Hoy, 28 de febrero, se conmemora el Día Mundial de las Enfermedades Raras. Entre un 6-8% de la población mundial padece alguna de las casi 7.000 catalogadas. En España se calcula que unos tres millones de personas parecen alguna de estas patologías que, aunque caracterizadas por su diversidad y heterogeneidad, tiene muchos aspectos en común.

Como explica Jorge Matías-Guiu, coordinador del Grupo de Estudio de Neurogenética y Enfermedades Raras de la Sociedad Española de Neurología (SEN), «son enfermedades complejas, generalmente con un debut precoz -más del 50% se manifiestan en menores de dos años- en muchos casos no cuentan con un tratamiento específico y /o efectivo, y además suelen ser enfermedades que generan consecuencias graves y discapacitantes para los pacientes, con altas cifras de morbilidad y mortalidad. Asimismo, suelen tener un origen genético y las más frecuentes son aquellas que afectan al sistema nervioso». Además, se cree que cerca del 45% tiene un origen neurológico.

Cada semana se describen cinco nuevas enfermedades raras en el mundo y, aunque se estima que el 80% de las enfermedades raras son de origen genético, los genes responsables de estas patologías sólo se conocen en algo más del 50% de los casos. «Por lo tanto, estamos hablando de que alrededor de 3.000 enfermedades no cuentan aún con una patogénesis molecular definida. Un aspecto que sin duda, hace que tanto su diagnóstico como su tratamiento sea complejo en muchos casos», indica Matías-Guiu.

Actualmente, el tiempo medio para su detección es de aproximadamente cinco años. Además, en este proceso, la mitad de los pacientes reciben al menos un diagnóstico incorrecto. Por otra parte, el 47% de las personas con enfermedades poco frecuentes no disponen de ningún tipo de terapia y menos de un 10% cuentan con un tratamiento específico para su enfermedad.
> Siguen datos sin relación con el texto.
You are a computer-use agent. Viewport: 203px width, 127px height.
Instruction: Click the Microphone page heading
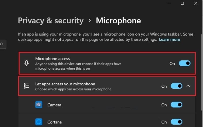point(118,21)
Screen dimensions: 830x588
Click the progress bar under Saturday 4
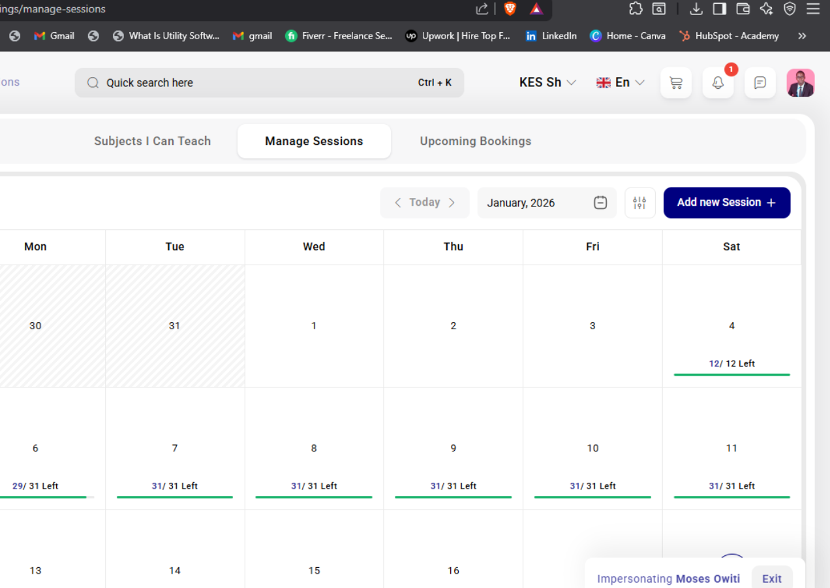pos(731,374)
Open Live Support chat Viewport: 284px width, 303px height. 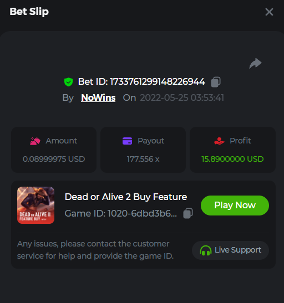230,250
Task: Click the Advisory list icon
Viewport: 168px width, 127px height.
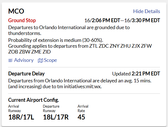Action: (10, 60)
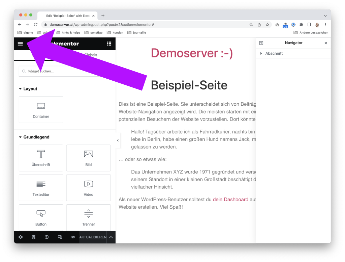Open revision history icon
The image size is (345, 262).
click(46, 237)
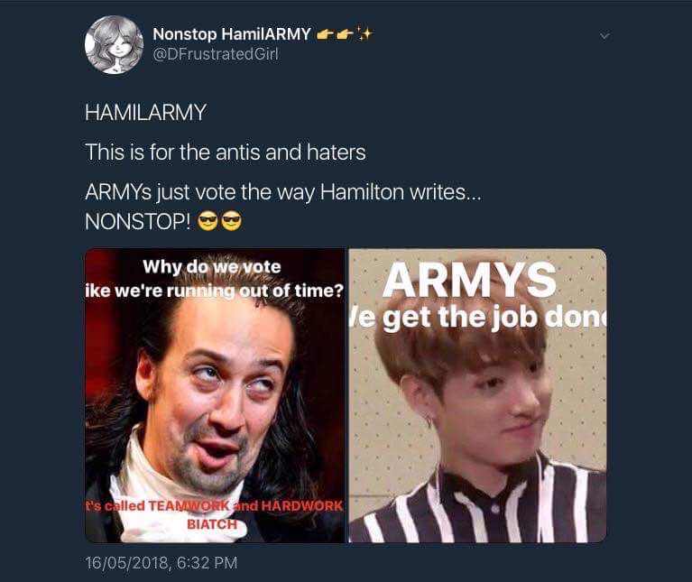The width and height of the screenshot is (692, 582).
Task: Click the first sunglasses emoji after NONSTOP
Action: [207, 221]
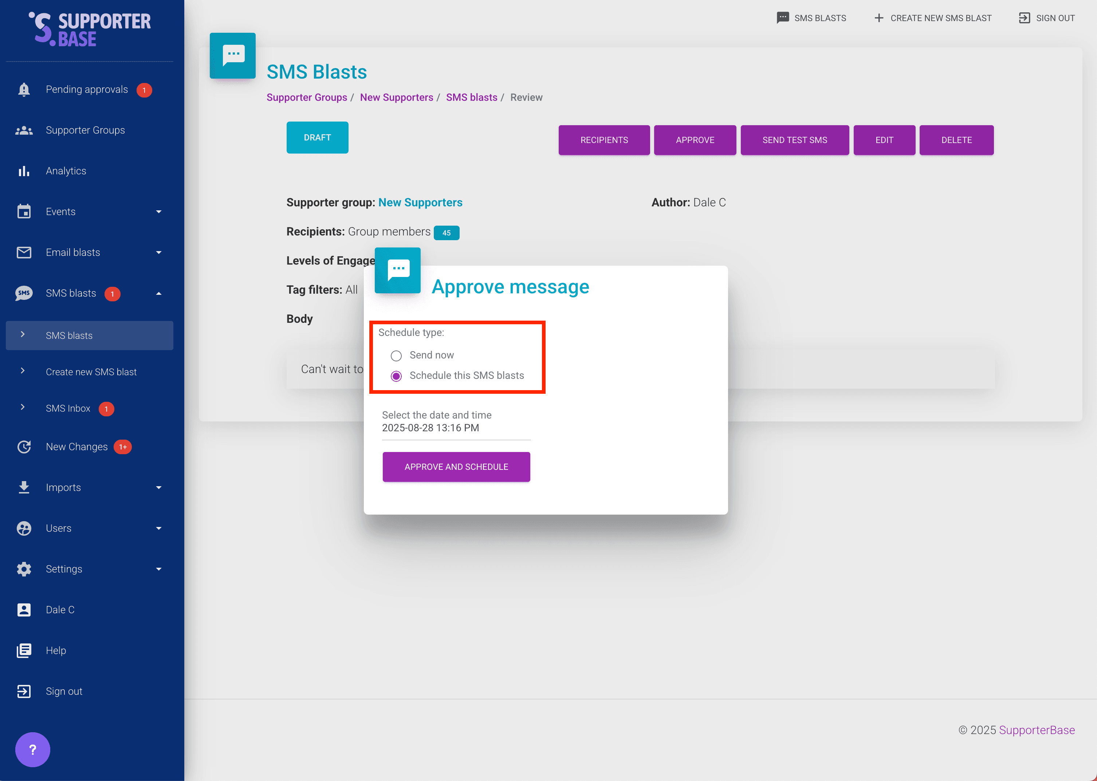Select the Send now radio option
This screenshot has width=1097, height=781.
point(396,356)
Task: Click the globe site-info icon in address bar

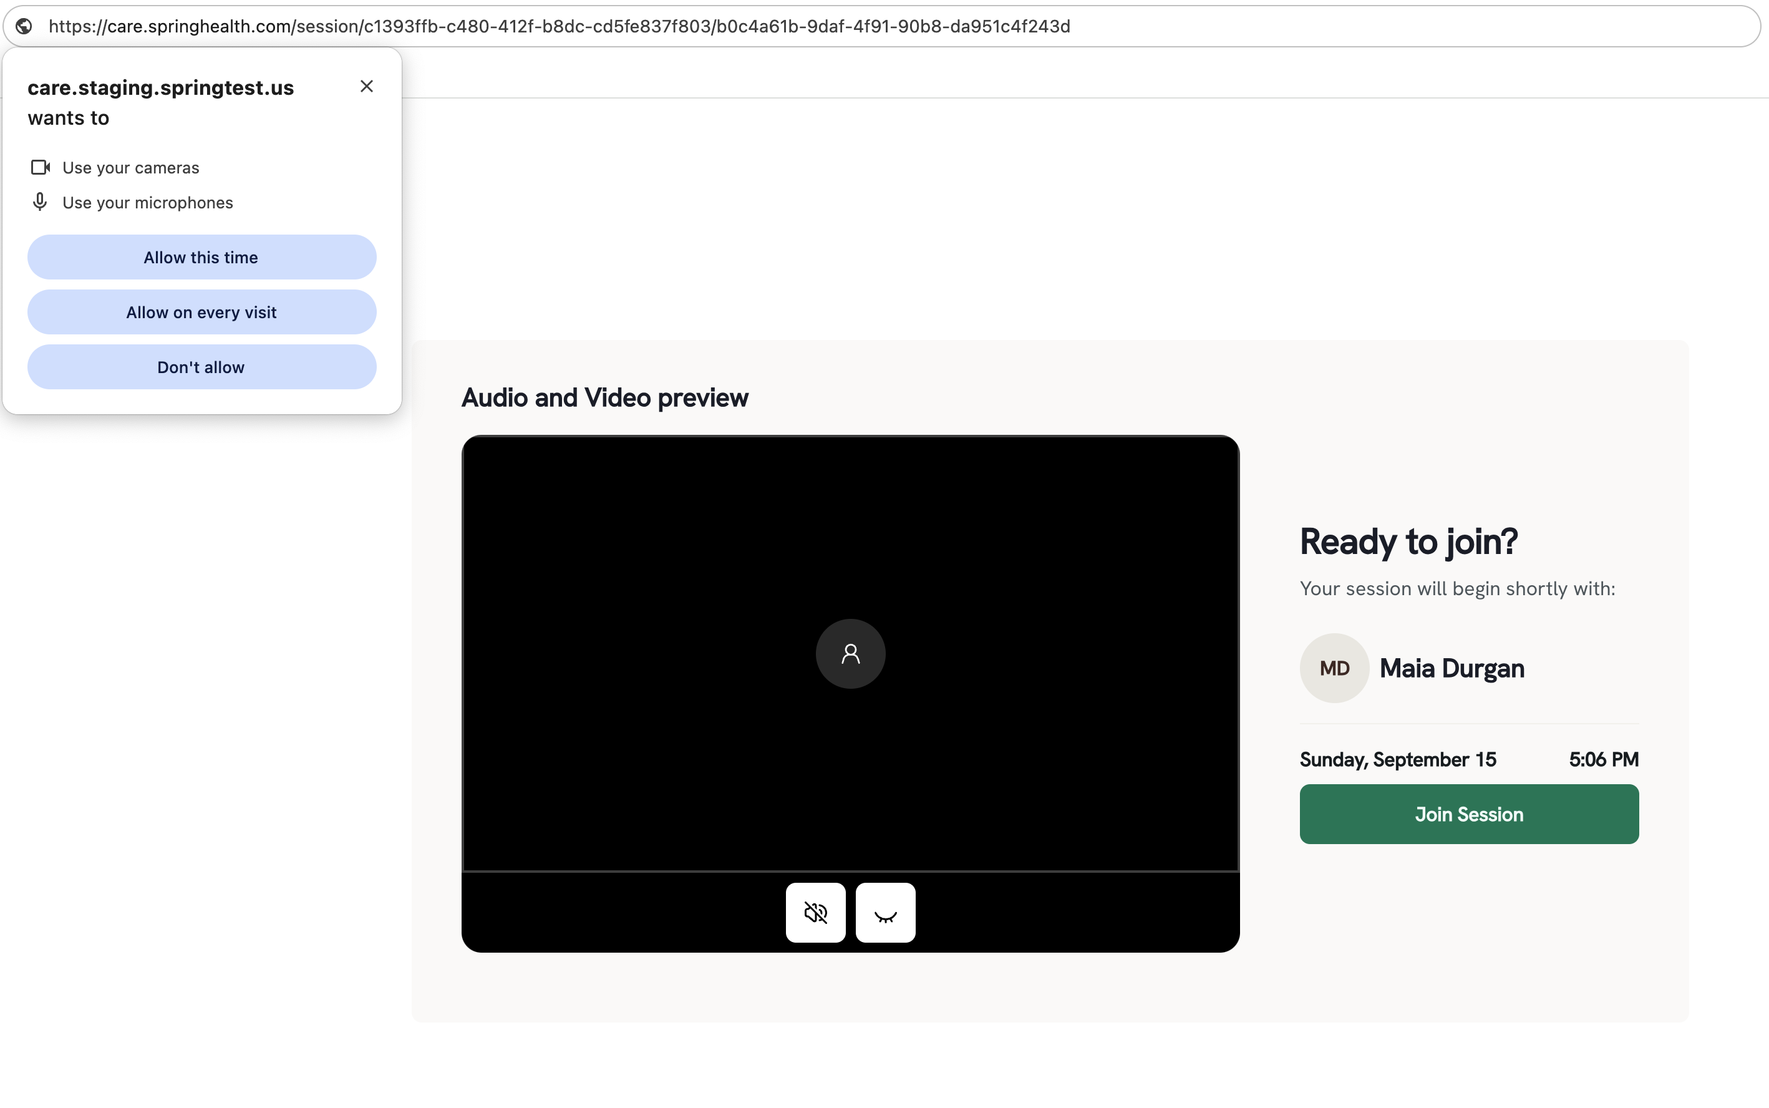Action: point(23,26)
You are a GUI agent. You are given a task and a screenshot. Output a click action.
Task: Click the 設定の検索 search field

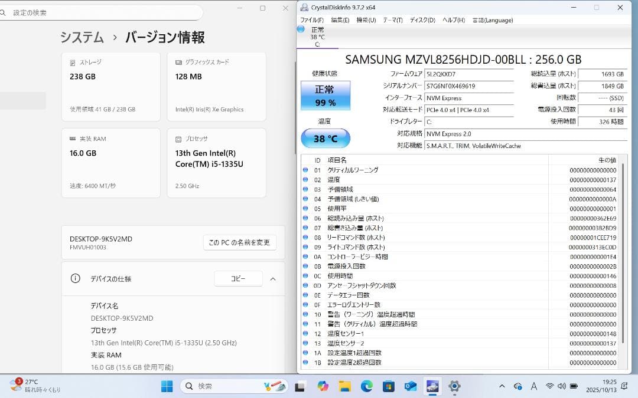coord(100,12)
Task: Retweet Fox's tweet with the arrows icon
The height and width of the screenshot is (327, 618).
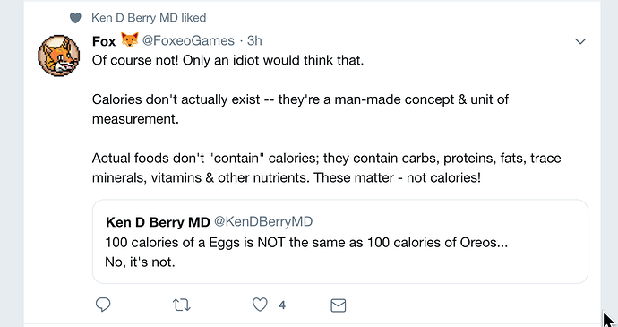Action: pos(182,305)
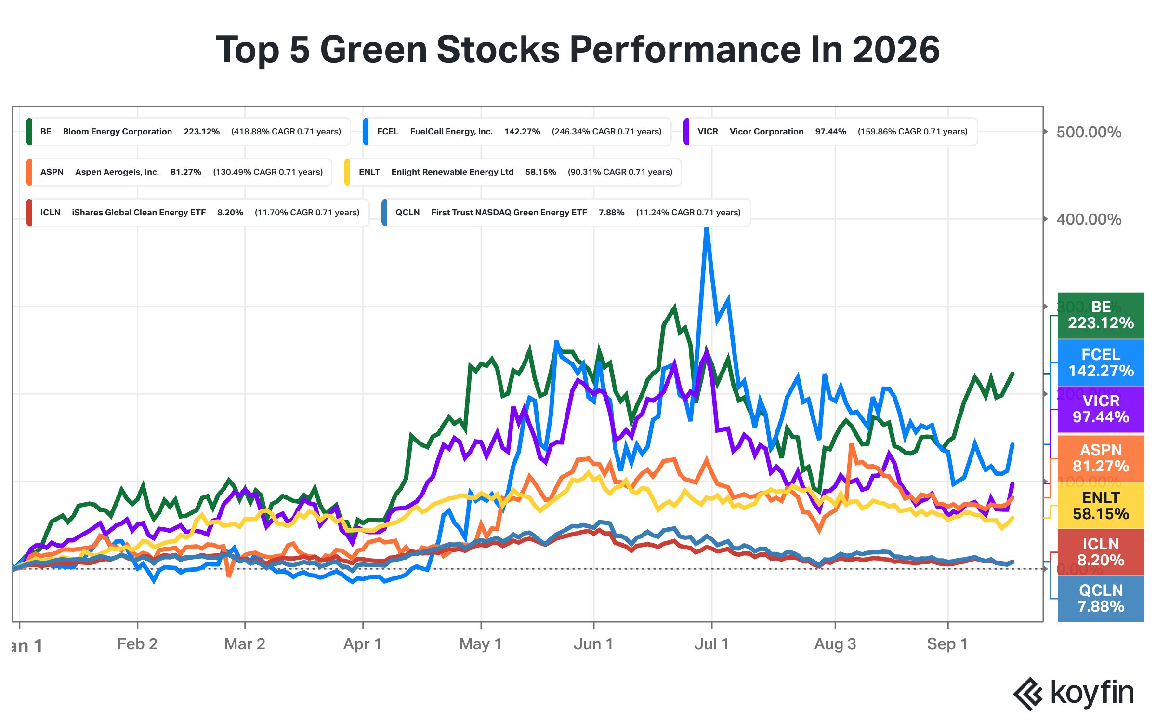Image resolution: width=1156 pixels, height=723 pixels.
Task: Click the QCLN 7.88% value label
Action: [1101, 599]
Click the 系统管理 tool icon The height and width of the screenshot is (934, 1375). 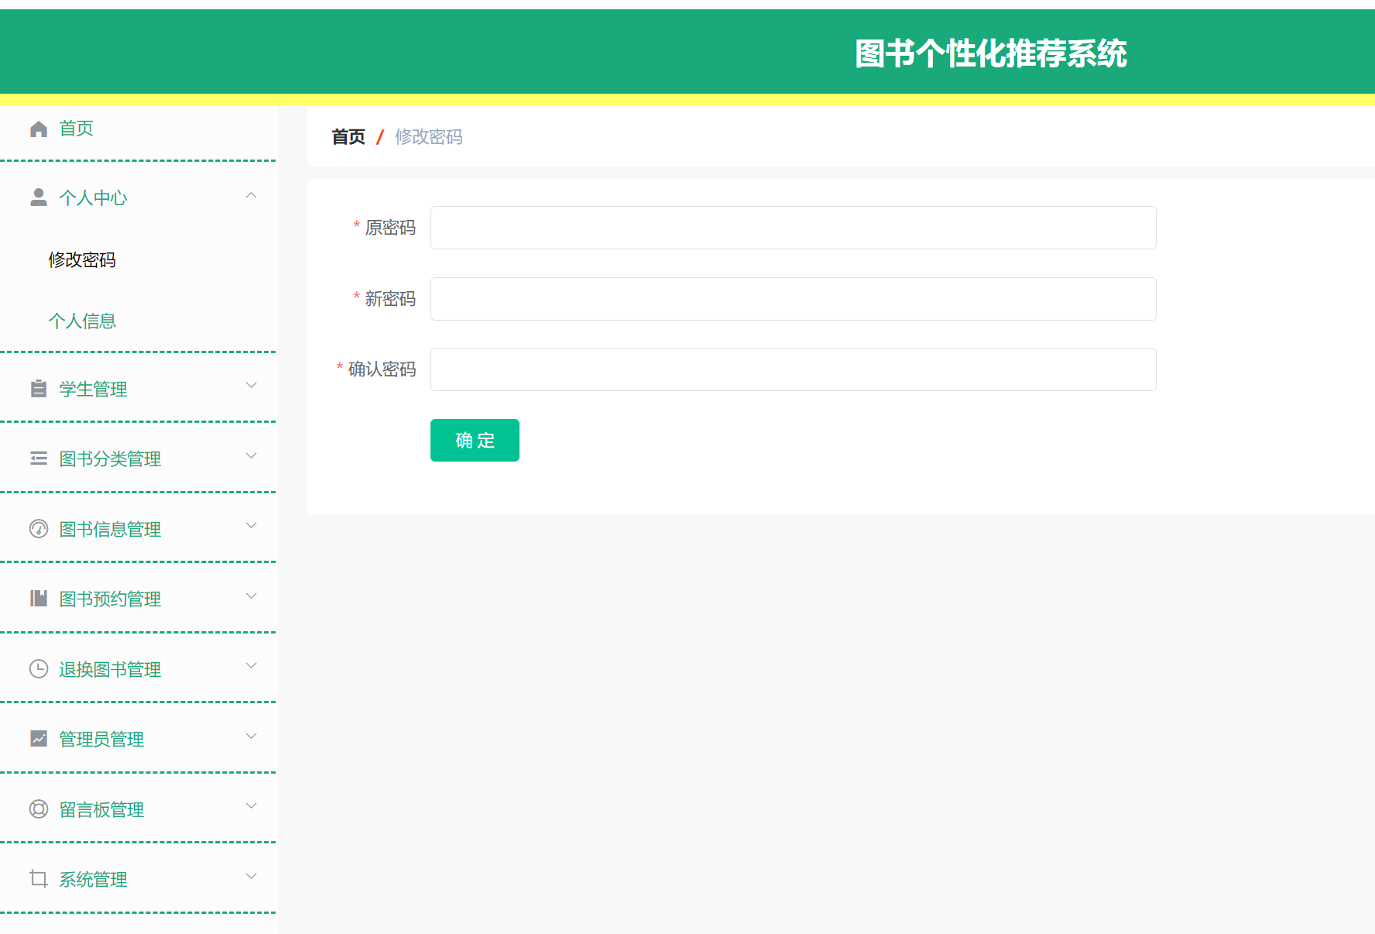pos(39,878)
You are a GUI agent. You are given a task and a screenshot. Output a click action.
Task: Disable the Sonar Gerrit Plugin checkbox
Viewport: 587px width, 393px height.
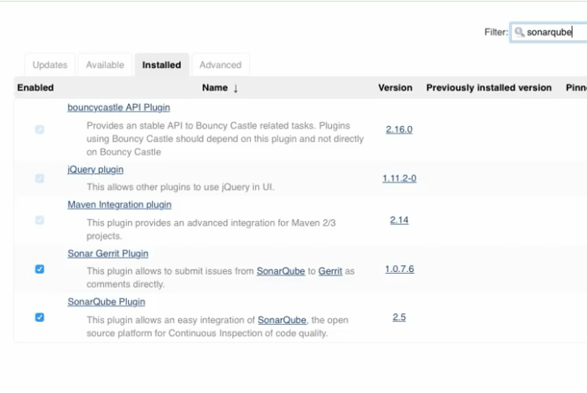(x=39, y=270)
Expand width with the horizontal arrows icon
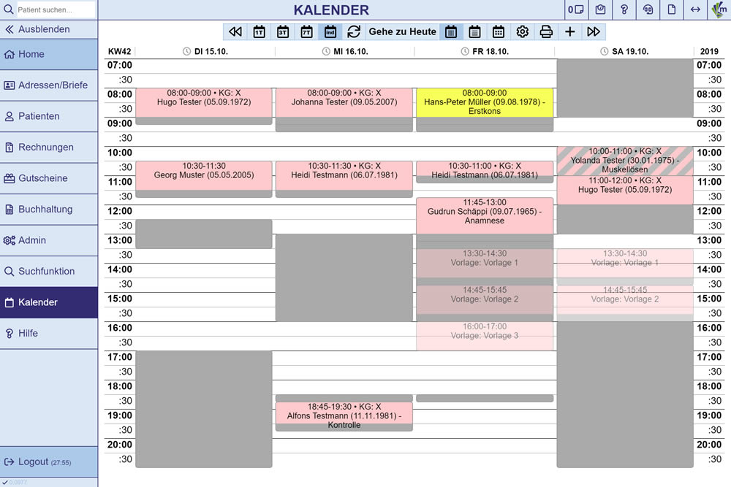 point(695,9)
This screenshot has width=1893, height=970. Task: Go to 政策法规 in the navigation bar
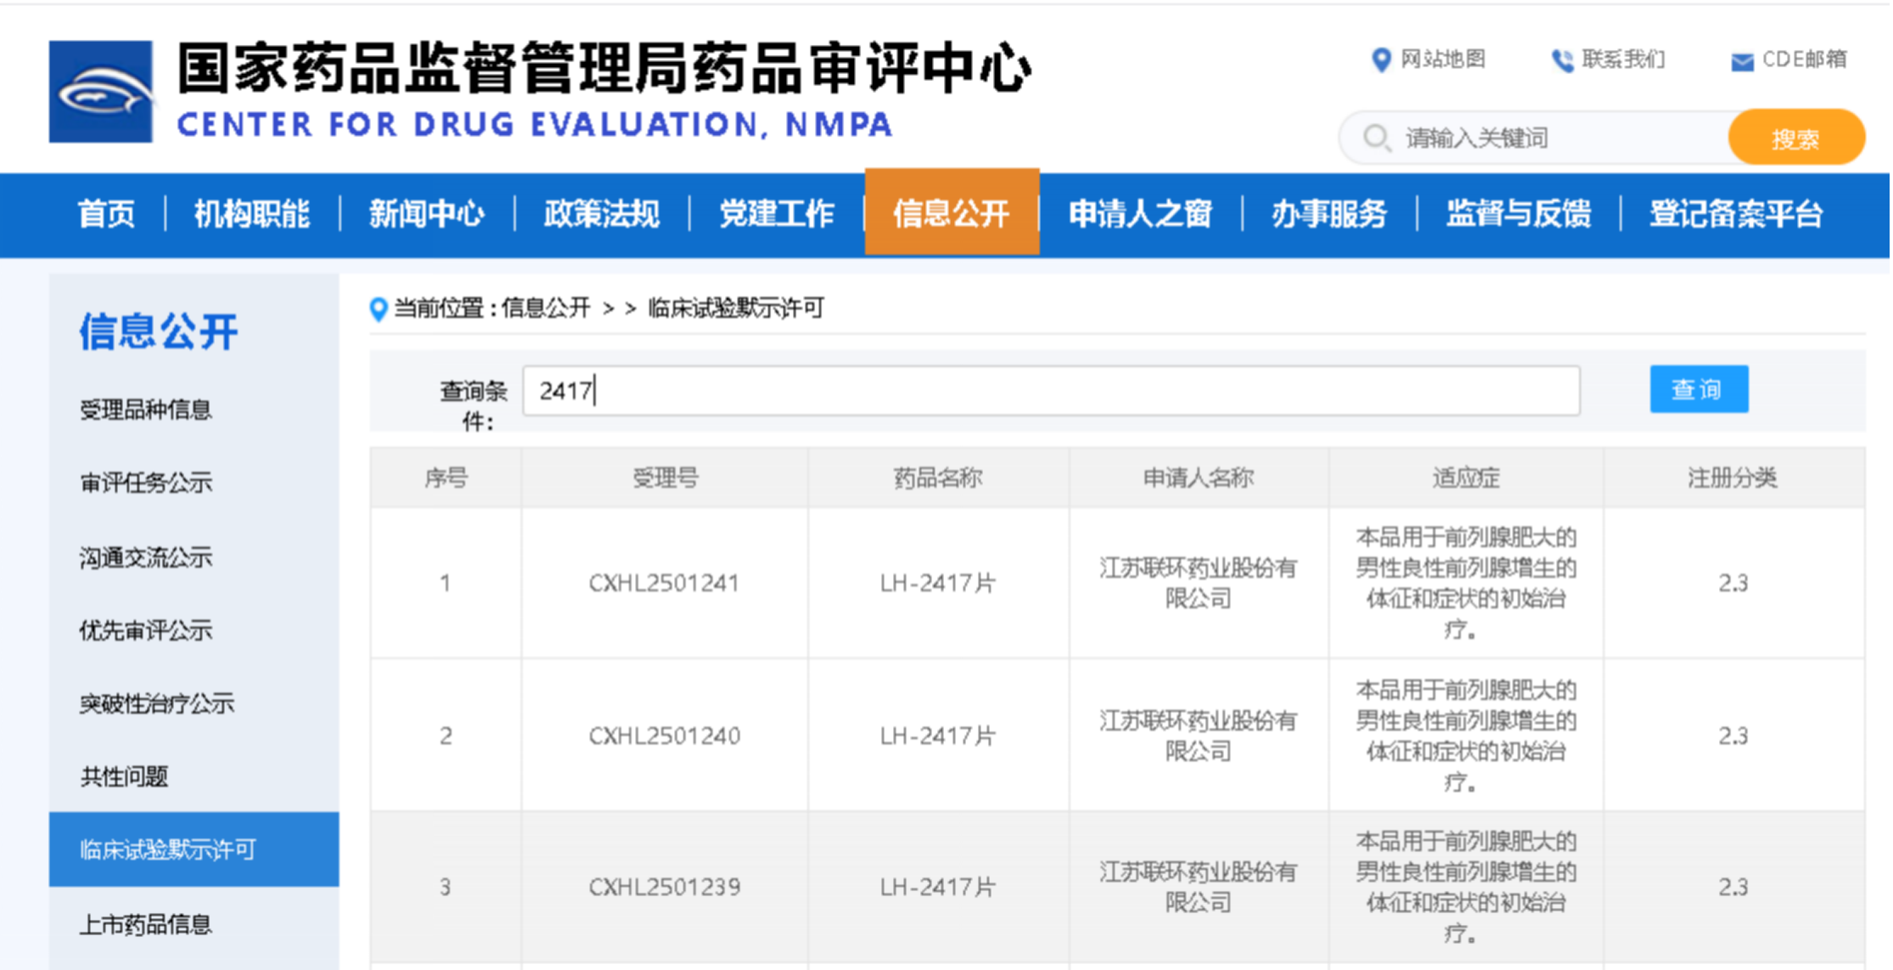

«Desde la Sociedad Española de Neurología consideramos esencial potenciar la investigación en enfermedades raras, tanto desde el punto de vista epidemiológico, que permitiría una mejor planificación de recursos de acuerdo a las necesidades de los pacientes, como de la investigación clínica, básica y traslacional con el objetivo de buscar mejores técnicas diagnósticas y tratamientos, así como conseguir avanzar en terapias como la terapia celular y la medicina regenerativa, que son una vía para proporcionar soluciones terapéuticas a situaciones que carecen de tratamiento en la actualidad», destaca el doctor Matías-Guiu.

Teniendo en cuenta que el 85% de las enfermedades raras son crónicas, que el 65% son graves e invalidantes y en casi un 50% de los casos, afectan el pronóstico vital del paciente,

«Actualmente y a la espera de que la investigación en enfermedades raras consiga impulsarse, para conseguir reducir la discapacidad asociada a las enfermedades raras se ha de profundizar en dos aspectos esenciales: la detención precoz de estas enfermedades, para que los pacientes puedan acceder a las opciones terapéuticas oportunas y tratar de evitar posibles secuelas; y con la prevención, facilitando el acceso a pruebas de diagnóstico genético y consejo genético», concluye el experto.